### Exercise input:
= = = = =

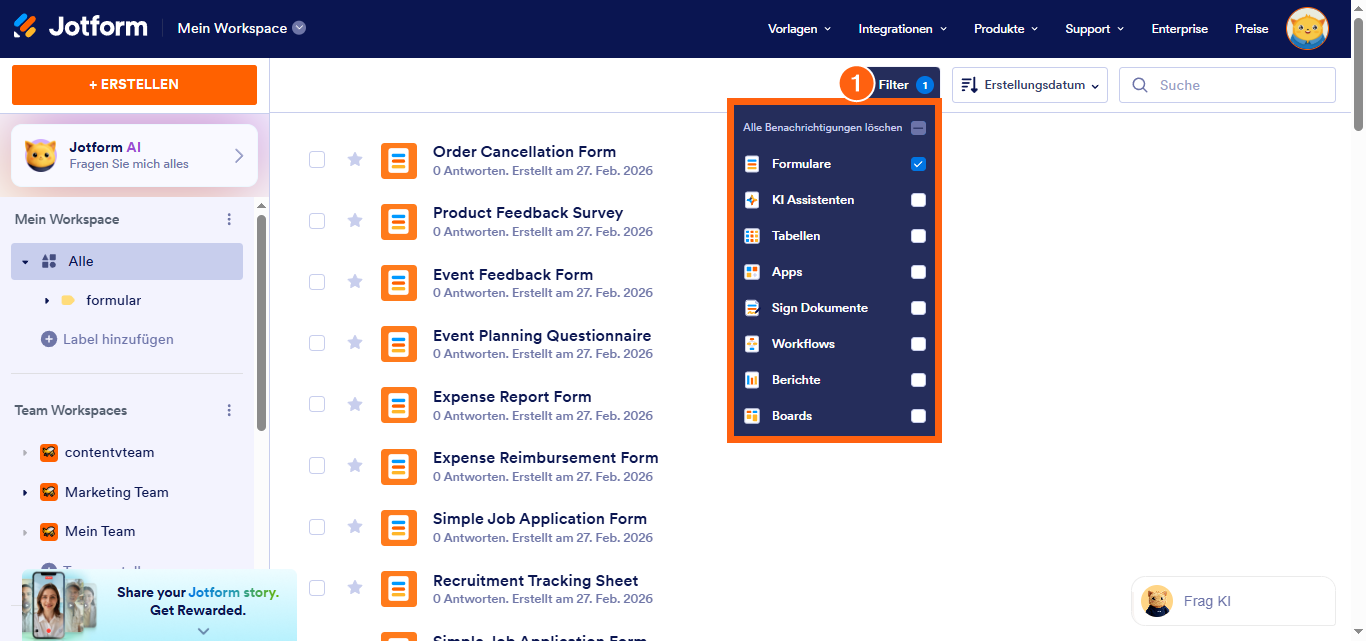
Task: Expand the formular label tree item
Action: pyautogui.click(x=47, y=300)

= = = = =

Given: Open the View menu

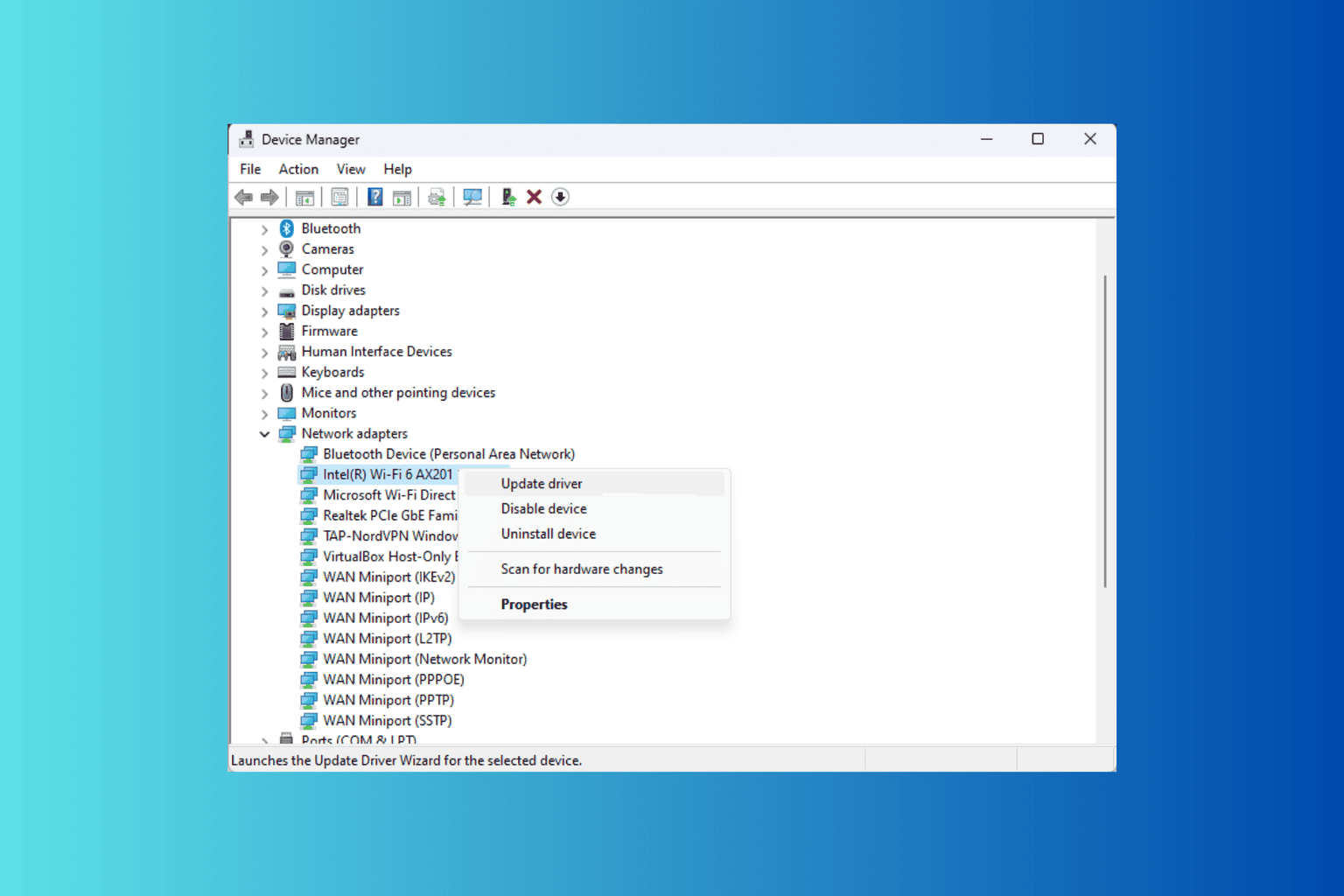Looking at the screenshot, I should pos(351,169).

= = = = =

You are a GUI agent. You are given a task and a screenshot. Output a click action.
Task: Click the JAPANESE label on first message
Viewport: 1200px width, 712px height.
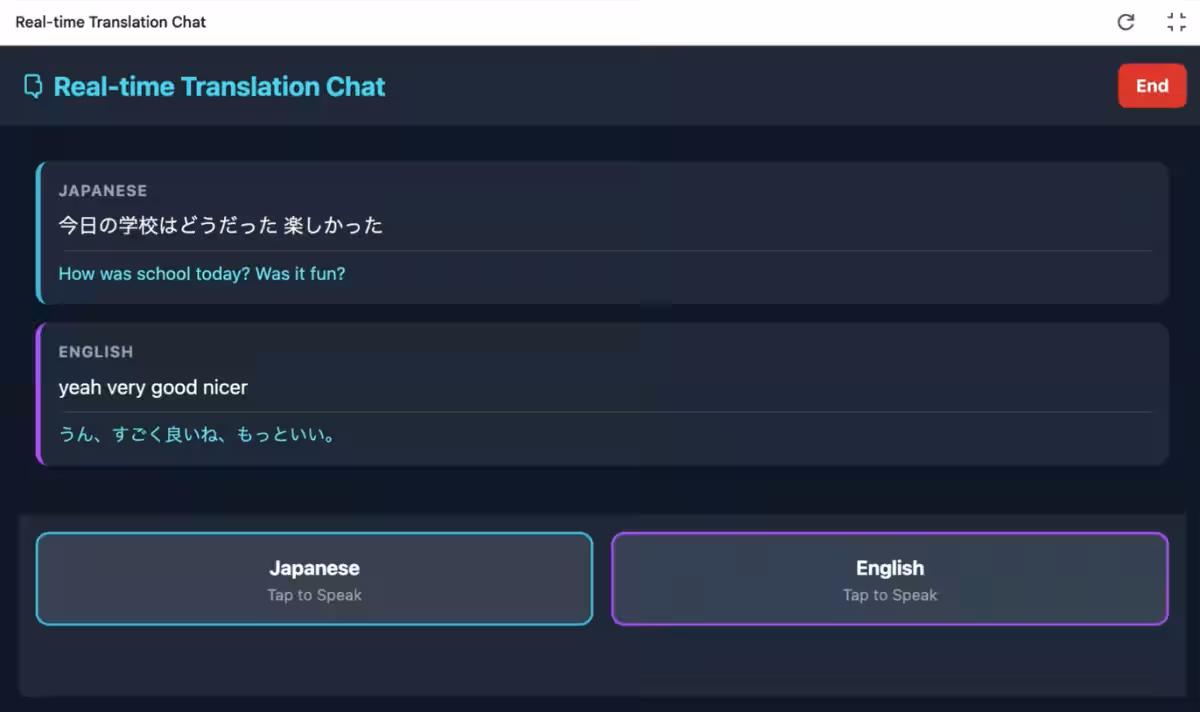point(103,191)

= = = = =

### Work to do:
Count the lines in the items above that contain the string "label". Reply with the number only.

### Response below:
2